Christian Mosar, au lieu de simplement accrocher les œuvres historiques des quatorze lauréats qui ont reçu le prix Werner depuis 1992 au Ratskeller, a plutôt fait des visites d’atelier afin de chercher, en dialogue avec les artistes, les œuvres à montrer dans cette rétrospective. Il n’y a donc que trois œuvres originales (notamment du premier lauréat, en 1992, Roger Bertemes, décédé depuis), qui ont été distinguées par le prix ; par ailleurs, elles sont souvent postérieures à la distinction. Mais, bien qu’il y ait eu, en 25 ans, un « renouveau générationnel », comme le constate le commissaire dans son texte pour le catalogue, et bien que la scène artistique autochtone ait connu une évolution énorme durant cette période-là – création du Casino et du Mudam, accueil de la biennale Manifesta 2, deux années culturelles, Lion d’or à Venise etc –, les artistes du Cal continuent à peindre. Seuls deux artistes ou collectifs d’artistes ont recours à d’autres médias : le sculpteur Bertrand Ney et les vidéastes Katrin Elsen et Michèle Tonteling. On constate aussi que les plus importants artistes autochtones, de Bert Theis à Su-Mei Tse, en passant par Martine Feipel & Jean Bechameil ou encore Sophie Jung n’en font pas partie – soit parce qu’ils ne participèrent pas au Salon, soit parce que leur travail n’a pas retenu l’attention du jury (Sophie Jung, par exemple, y participa en 2012 avec une vidéo et des photos de la série easyJet, mais Doris Drescher remporta le prix Werner.

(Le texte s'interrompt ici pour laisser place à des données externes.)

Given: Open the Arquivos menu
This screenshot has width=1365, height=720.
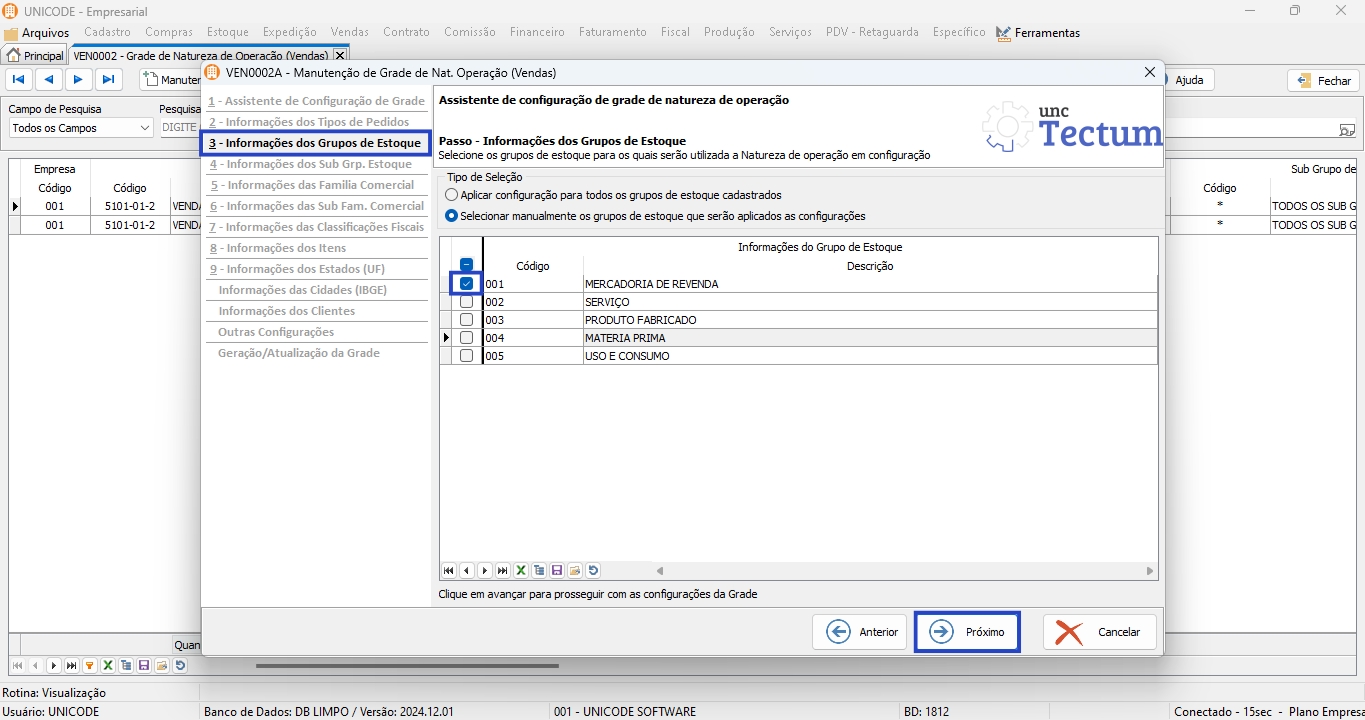Looking at the screenshot, I should click(x=45, y=33).
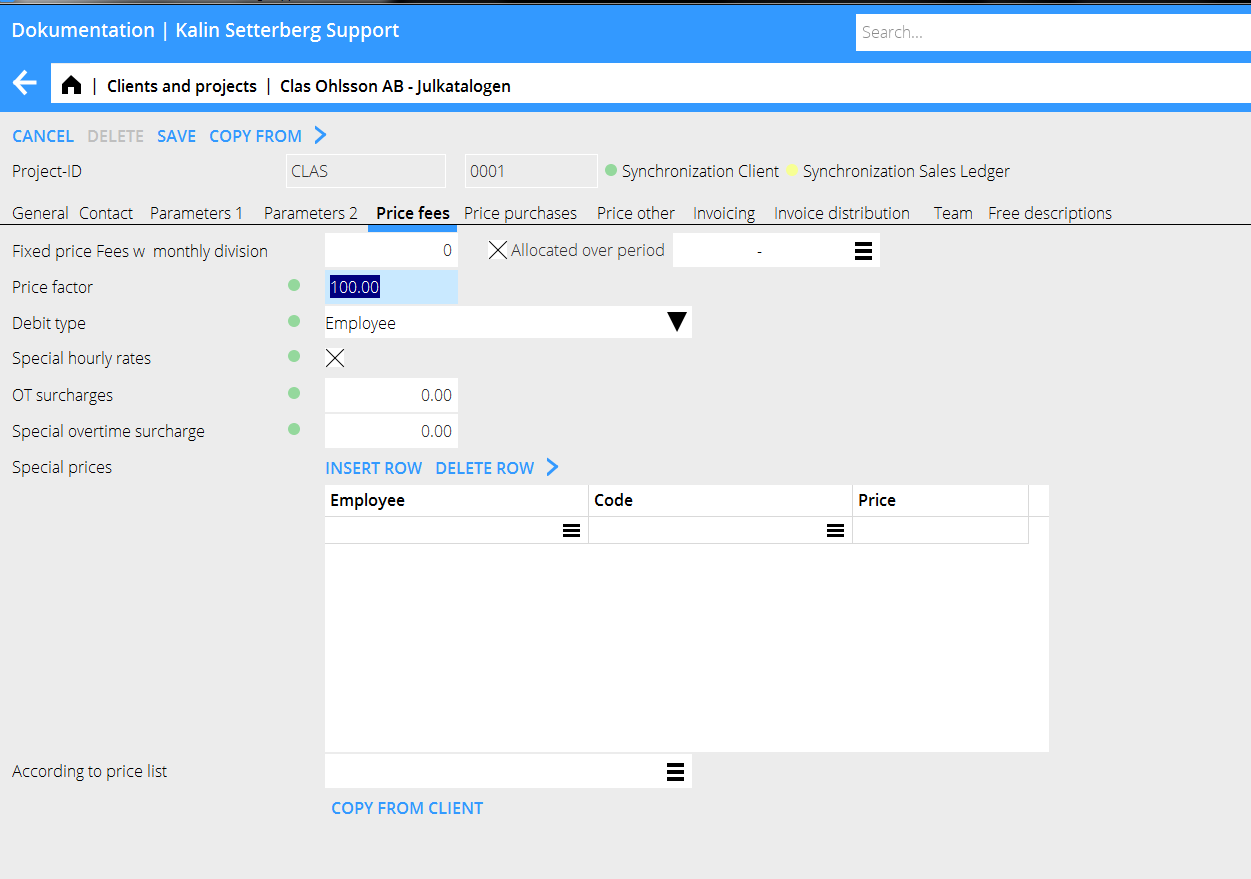Open Code column lookup in Special prices

(x=835, y=531)
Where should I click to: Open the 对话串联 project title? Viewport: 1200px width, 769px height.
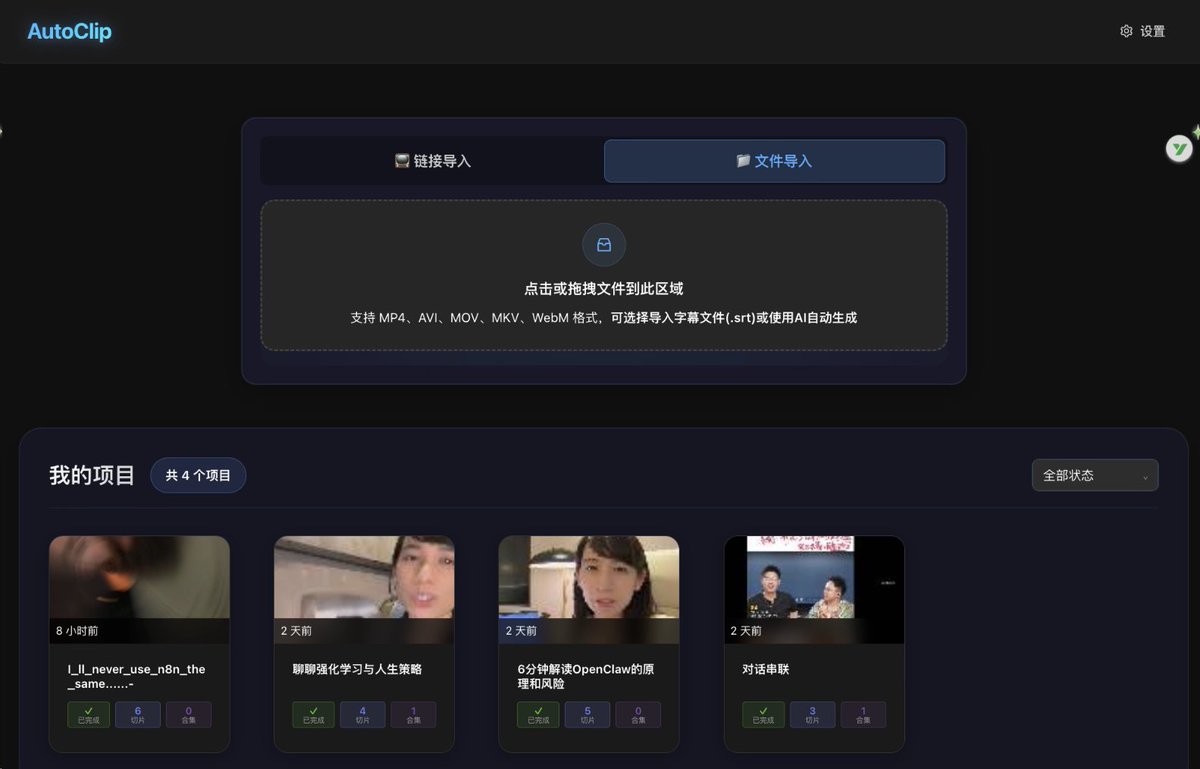(x=765, y=669)
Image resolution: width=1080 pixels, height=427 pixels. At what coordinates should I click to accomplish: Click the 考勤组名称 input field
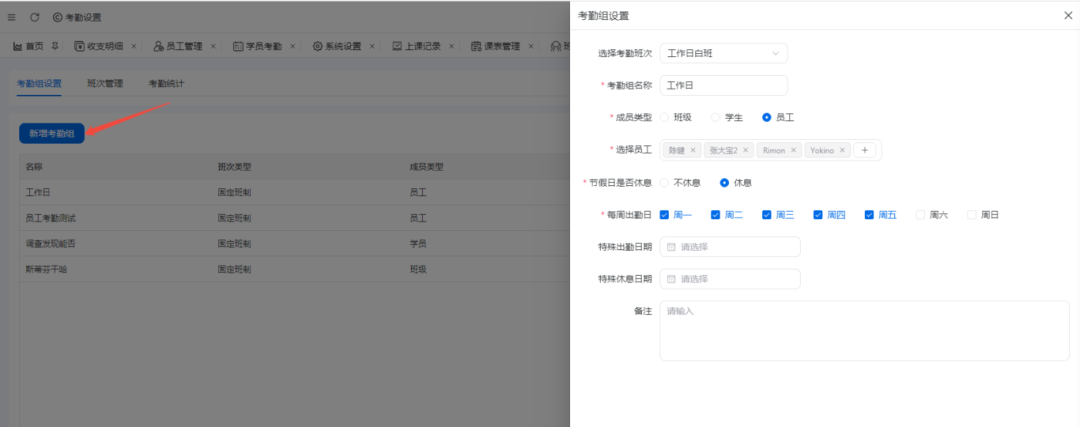coord(723,85)
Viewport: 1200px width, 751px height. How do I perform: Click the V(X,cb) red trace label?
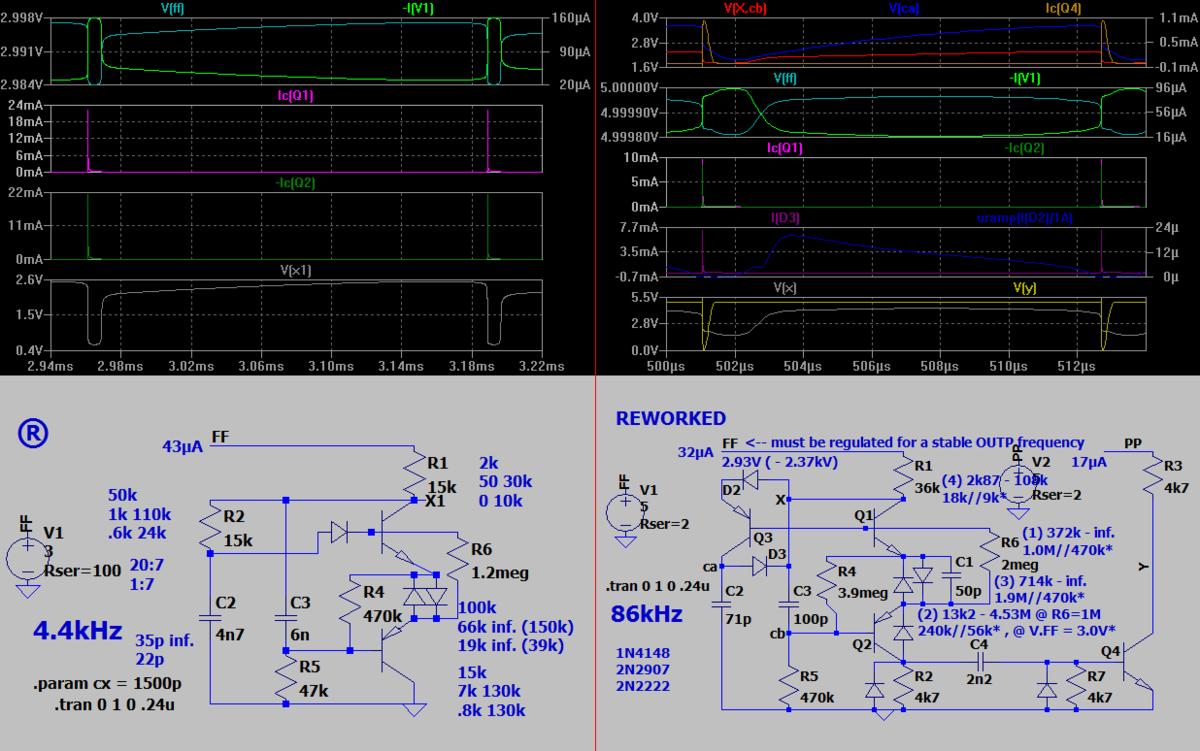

Jung recevra de nombreux autres prix plus tard, notamment le premier Leap, Luxembourg encouragement for artists prize, en 2016, doté, lui, de 12 500 euros). L’exposition pourrait aussi servir de base à une réflexion du comité du Cal, désormais présidé par Marc Hostert, quant à son positionnement et à son attractivité.

L’exposition au Ratskeller, dont l’architecture est toujours aussi difficile, est gaie et cohérente : il y a beaucoup de peintures très colorées et très grandes – The’d Johanns, Jean-Pierre Junius, Rafael Springer (et ses marguerites blanches sur fond vert), Frank Jons ou Kingsley Ogwara –, quelques œuvres fragiles (Doris Drescher, Roger Bertemes…), d’autres plus rigoristes (Bertrand Ney, Roland Schauls,...) Cela se regarde vite, et en sortant, on a comme l’impression d’avoir fait un crash-course en art luxembourgeois. Comme c’est d’habitude au Ratskeller, grâce à sa position centrale, son entrée gratuite et ses horaires d’ouverture généreux, il y a toujours du monde dans l’exposition. En cela, elle atteint son but : celui de donner un aperçu, à l’autochtone comme au touriste, de l’état de l’art au Luxembourg. Elle pourrait être une sorte de préfiguration à la future Galerie d’art nationale (dont on n’entend plus parler, d’ailleurs).

L’exposition Prix Pierre Werner – Histoires d’art 1992-2017, commissaire : Christian Mosar, dure encore jusqu’au 5 novembre au Ratskeller du Cercle-Cité ; ouvert tous les jours de 11 à 19 heures, entrée libre ; table-ronde avec certains des artistes exposés sur le thème Inspiration et expiration de la créativité dans l’art au Luxembourg – Le cycle de production des artistes plasticiens, jeudi 19 octobre à 18h30 ; publication d’un catalogue, 64 pages, 15 euros ; www.cerclecite.lu.